Source passage
Advice is key to unlocking potential of new Tax-Free Savings Account
TORONTO, Sept. 4 2008 – Sun Life Financial today announced plans to offer its customers and group plan sponsors a number of opportunities to take full advantage of the new Tax-Free Savings Account (TFSA), available January 1, 2009. Sun Life Financial will offer the TFSA investment option to retail clients through accumulation annuities and GICs, and through its SunWise Elite suite of segregated funds. Employers with Sun Life Financial group plans can also choose to make TFSA options available to their employees.
“The TFSA is the most significant incentive for Canadians to save since the introduction of Registered Retirement Savings Plans (RRSPs),” said Dean Connor, President, Sun Life Financial Canada. “Every Canadian can benefit from this flexible account, from saving for a down payment on a home to providing additional income for retirement. With so many options for this account, working with a financial advisor is key to finding out how the TFSA best fits into your overall financial plan.”

Raw data
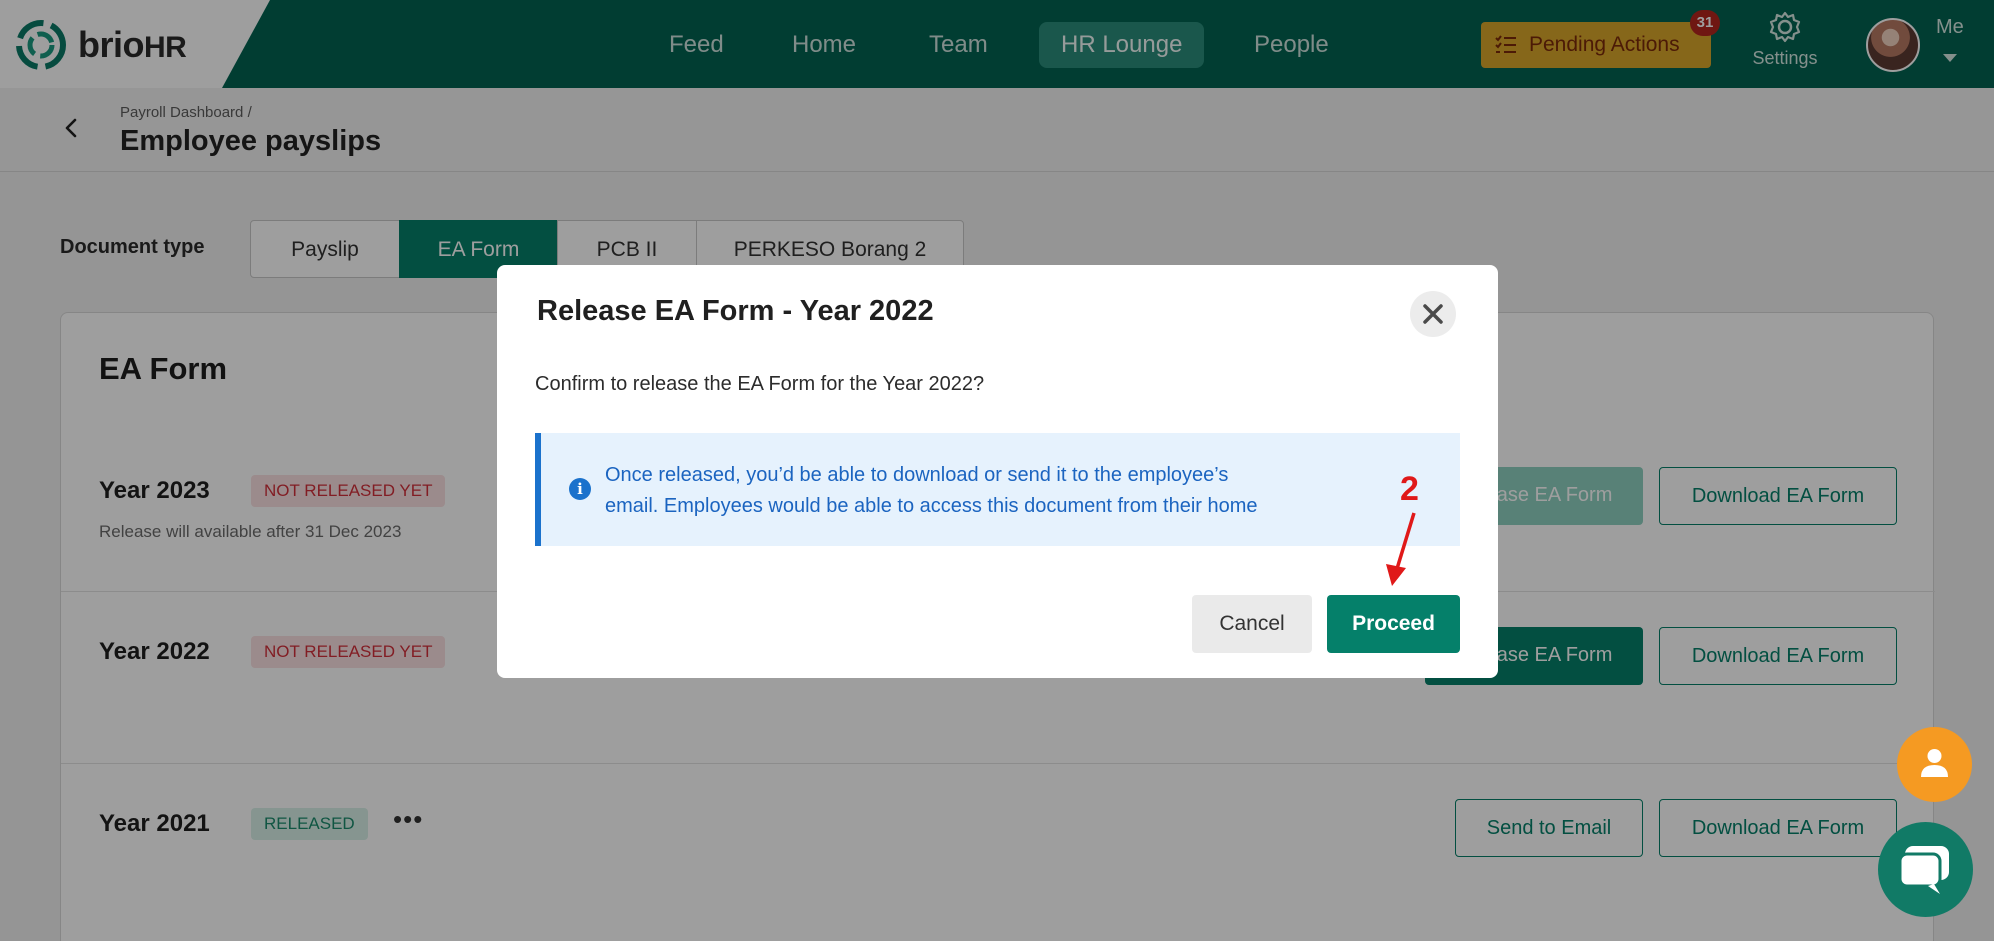 Image resolution: width=1994 pixels, height=941 pixels. Describe the element at coordinates (1394, 624) in the screenshot. I see `proceed-button: Proceed` at that location.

Brief
Continue the announcement about the Tax-Free Savings Account from the point where it stops. The data is separate material unrelated to the Tax-Free Savings Account announcement.

Response
Unlike an RRSP, a TFSA is not limited to a specific saving goal, and will appeal to a broad range of Canadians of all ages and income levels. For example, a baby boomer could use a TFSA to directly fund future health care costs or to pay future premiums for coverage such as personal health insurance, a retiree extended health care plan or long-term care insurance.
“According to our research, a significant number of Canadians said that they worry about paying for health care costs in retirement, but the majority of individuals have not planned for it,” said Connor. “We know the increasing cost of health care is a concern for Canadians, and the TFSA can be a powerful incentive to help people plan for health costs in retirement.”
The TFSA is a tax effective savings vehicle that can allow Canadians to save for future needs, including health care plan premiums and expenses. Sun Life Financial will offer clients a number of options for the upcoming TFSA, both at home and at work:
Individual Insurance and Investments
- Sun Life Financial GICs offer competitive rates; short-term options from 30 days to 364 days; flexible maturity dates that allow you pick the exact redemption date; and a 45 day rate guarantee that lets you lock in your interest rate up to 45 days before you deposit your money.
- Sun Life Financial is currently offering customers a promotional rate on short term GICs, to encourage customers to prepare for the TFSA.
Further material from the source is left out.